Each record below needs to be copied out exactly as it stands.

• • • •

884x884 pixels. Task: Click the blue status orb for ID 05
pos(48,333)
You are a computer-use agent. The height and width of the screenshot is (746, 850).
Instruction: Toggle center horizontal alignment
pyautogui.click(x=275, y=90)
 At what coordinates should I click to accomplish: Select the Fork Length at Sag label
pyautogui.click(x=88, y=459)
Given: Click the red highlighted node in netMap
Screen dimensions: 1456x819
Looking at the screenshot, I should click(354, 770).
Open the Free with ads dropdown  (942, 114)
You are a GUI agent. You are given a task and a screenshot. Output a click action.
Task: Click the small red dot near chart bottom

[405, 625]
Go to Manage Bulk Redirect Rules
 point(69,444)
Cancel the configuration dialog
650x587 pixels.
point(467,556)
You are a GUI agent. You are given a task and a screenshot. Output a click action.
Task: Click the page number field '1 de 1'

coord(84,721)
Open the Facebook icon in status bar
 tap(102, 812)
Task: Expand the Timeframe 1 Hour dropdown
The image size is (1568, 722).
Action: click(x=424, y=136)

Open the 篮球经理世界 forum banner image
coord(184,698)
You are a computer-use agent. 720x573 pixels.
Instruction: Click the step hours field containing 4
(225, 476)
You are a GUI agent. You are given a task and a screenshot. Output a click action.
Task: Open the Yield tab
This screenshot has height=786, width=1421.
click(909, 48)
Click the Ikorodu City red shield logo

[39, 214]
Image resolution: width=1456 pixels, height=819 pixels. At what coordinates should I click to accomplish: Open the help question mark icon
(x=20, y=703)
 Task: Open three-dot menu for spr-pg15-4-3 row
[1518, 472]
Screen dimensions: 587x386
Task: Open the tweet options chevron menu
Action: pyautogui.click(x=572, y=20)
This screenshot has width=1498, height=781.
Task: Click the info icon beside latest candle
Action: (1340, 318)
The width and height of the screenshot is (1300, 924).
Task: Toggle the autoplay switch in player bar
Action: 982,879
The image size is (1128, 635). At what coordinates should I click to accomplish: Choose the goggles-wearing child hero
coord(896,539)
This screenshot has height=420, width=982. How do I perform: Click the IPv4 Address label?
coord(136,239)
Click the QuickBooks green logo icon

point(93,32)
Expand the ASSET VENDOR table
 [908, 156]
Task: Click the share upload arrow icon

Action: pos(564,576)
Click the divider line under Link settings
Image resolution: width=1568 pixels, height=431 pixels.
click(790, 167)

• • • •

Task response =
884x884 pixels. Task: Click the blue status orb for ID 05
pos(48,333)
You are a computer-use agent. The height and width of the screenshot is (746, 850).
Instruction: Toggle center horizontal alignment
pyautogui.click(x=275, y=90)
 At what coordinates should I click to accomplish: Select the Fork Length at Sag label
pyautogui.click(x=88, y=459)
Given: Click the red highlighted node in netMap
Screen dimensions: 1456x819
Looking at the screenshot, I should click(354, 770).
Open the Free with ads dropdown  (942, 114)
You are a GUI agent. You are given a task and a screenshot. Output a click action.
Task: Click the small red dot near chart bottom

[405, 625]
Go to Manage Bulk Redirect Rules
 point(69,444)
Cancel the configuration dialog
650x587 pixels.
point(467,556)
You are a GUI agent. You are given a task and a screenshot. Output a click action.
Task: Click the page number field '1 de 1'

coord(84,721)
Open the Facebook icon in status bar
 tap(102, 812)
Task: Expand the Timeframe 1 Hour dropdown
The image size is (1568, 722).
Action: click(x=424, y=136)

Open the 篮球经理世界 forum banner image
coord(184,698)
You are a computer-use agent. 720x573 pixels.
Instruction: Click the step hours field containing 4
(225, 476)
You are a GUI agent. You are given a task and a screenshot. Output a click action.
Task: Open the Yield tab
This screenshot has height=786, width=1421.
click(909, 48)
Click the Ikorodu City red shield logo

[39, 214]
Image resolution: width=1456 pixels, height=819 pixels. At what coordinates should I click to accomplish: Open the help question mark icon
(x=20, y=703)
 Task: Open three-dot menu for spr-pg15-4-3 row
[1518, 472]
Screen dimensions: 587x386
Task: Open the tweet options chevron menu
Action: pyautogui.click(x=572, y=20)
This screenshot has width=1498, height=781.
Task: Click the info icon beside latest candle
Action: (1340, 318)
The width and height of the screenshot is (1300, 924).
Task: Toggle the autoplay switch in player bar
Action: 982,879
The image size is (1128, 635). At what coordinates should I click to accomplish: Choose the goggles-wearing child hero
coord(896,539)
This screenshot has height=420, width=982. How do I perform: Click the IPv4 Address label?
coord(136,239)
Click the QuickBooks green logo icon

point(93,32)
Expand the ASSET VENDOR table
 [908, 156]
Task: Click the share upload arrow icon

Action: pos(564,576)
Click the divider line under Link settings
Image resolution: width=1568 pixels, height=431 pixels.
click(790, 167)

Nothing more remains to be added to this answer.